Zapisane dane >>
========================================
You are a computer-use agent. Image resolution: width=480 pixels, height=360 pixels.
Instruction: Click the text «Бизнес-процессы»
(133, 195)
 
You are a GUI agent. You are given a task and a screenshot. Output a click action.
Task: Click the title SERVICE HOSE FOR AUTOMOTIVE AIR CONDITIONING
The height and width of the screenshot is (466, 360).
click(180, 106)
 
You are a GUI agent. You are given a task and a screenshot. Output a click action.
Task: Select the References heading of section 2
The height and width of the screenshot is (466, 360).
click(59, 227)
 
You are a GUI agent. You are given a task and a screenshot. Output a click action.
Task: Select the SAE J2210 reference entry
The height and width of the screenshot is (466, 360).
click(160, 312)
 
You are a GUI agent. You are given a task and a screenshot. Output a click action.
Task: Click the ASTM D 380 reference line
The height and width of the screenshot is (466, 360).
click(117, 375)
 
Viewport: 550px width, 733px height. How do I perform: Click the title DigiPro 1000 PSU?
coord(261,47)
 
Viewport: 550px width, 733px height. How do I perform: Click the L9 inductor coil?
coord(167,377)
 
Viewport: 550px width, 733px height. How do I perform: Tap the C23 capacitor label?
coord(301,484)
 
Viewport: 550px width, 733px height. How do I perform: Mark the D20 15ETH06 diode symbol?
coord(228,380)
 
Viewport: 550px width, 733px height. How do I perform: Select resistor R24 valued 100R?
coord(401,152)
========================================
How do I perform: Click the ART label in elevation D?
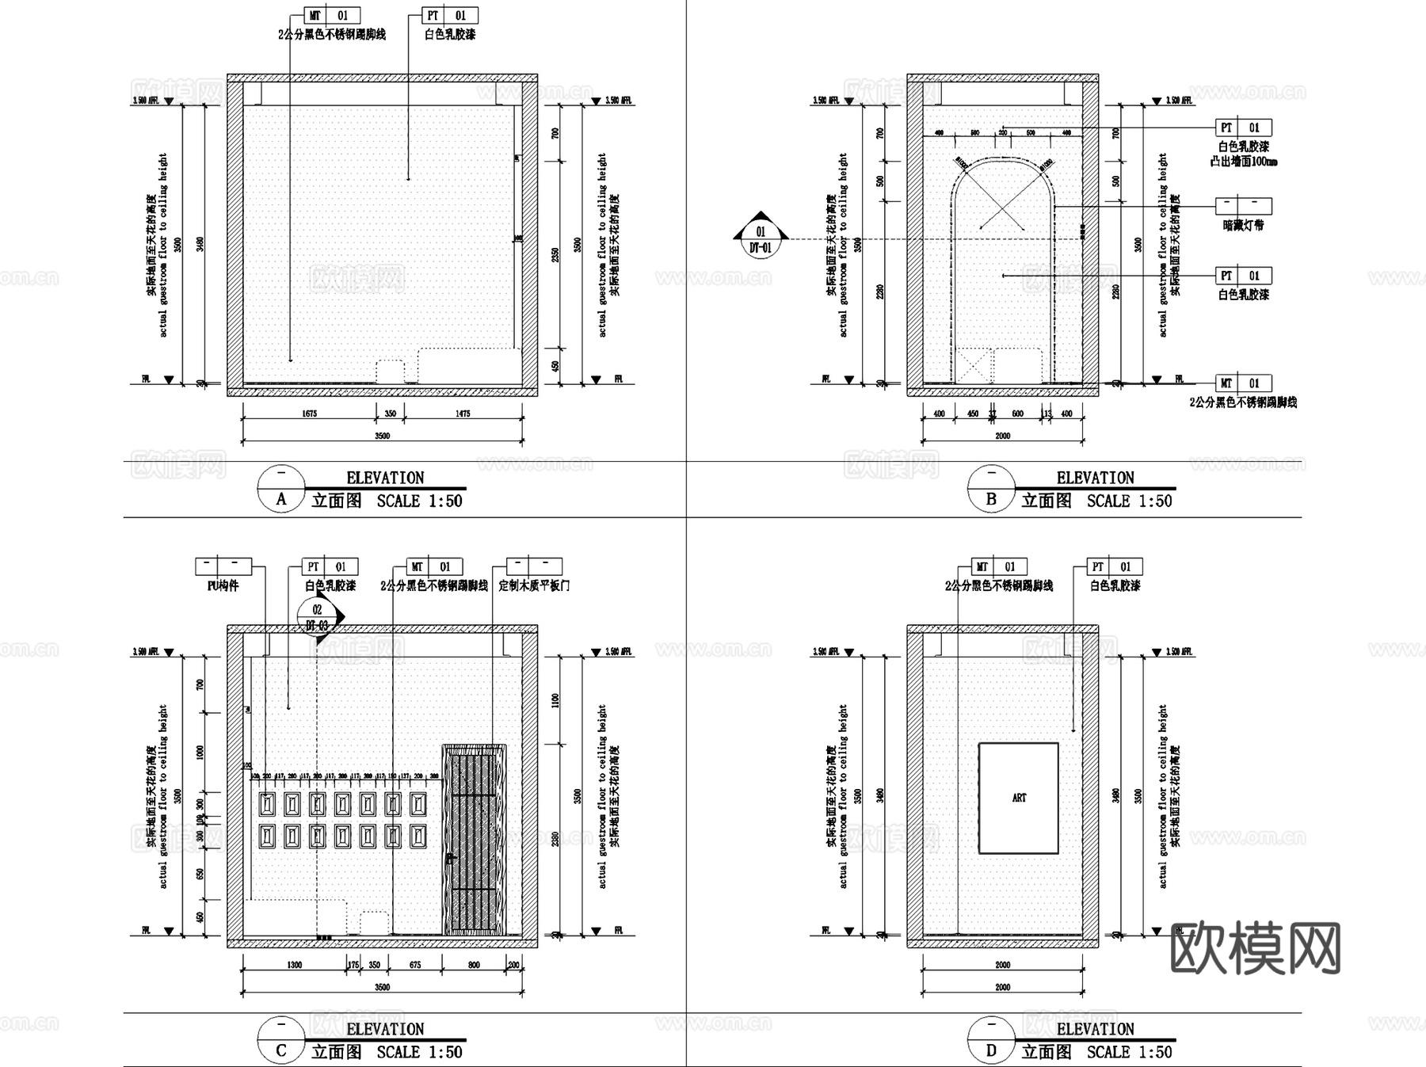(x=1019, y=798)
========================================
Zadanie >>
Umieść w liście numerowanej linie od linii zawierającej "L9 inductor coil?" do linii zawierającej "coord(401,152)", obie włącznie. Puste linie pomiń.

Pełna odpowiedź >>
1. Viewport: 550px width, 733px height. How do I perform: Click the L9 inductor coil?
2. coord(167,377)
3. Viewport: 550px width, 733px height. How do I perform: Tap the C23 capacitor label?
4. coord(301,484)
5. Viewport: 550px width, 733px height. How do I perform: Mark the D20 15ETH06 diode symbol?
6. coord(228,380)
7. Viewport: 550px width, 733px height. How do I perform: Select resistor R24 valued 100R?
8. coord(401,152)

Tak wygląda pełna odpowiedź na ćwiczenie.